# [DATA SUPPLIED]
........

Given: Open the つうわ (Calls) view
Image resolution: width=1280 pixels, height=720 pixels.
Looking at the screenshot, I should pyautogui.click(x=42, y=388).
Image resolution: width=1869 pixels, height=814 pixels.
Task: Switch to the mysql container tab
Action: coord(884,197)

........

# [EXERCISE DETAILS]
Write out the lines from the one containing "Image resolution: width=1280" through the last line of the records above. Include both of those lines and nothing else.

# [RESPONSE TO THIS EXERCISE]
Image resolution: width=1280 pixels, height=720 pixels.
Looking at the screenshot, I should pyautogui.click(x=42, y=388).
Image resolution: width=1869 pixels, height=814 pixels.
Task: Switch to the mysql container tab
Action: coord(884,197)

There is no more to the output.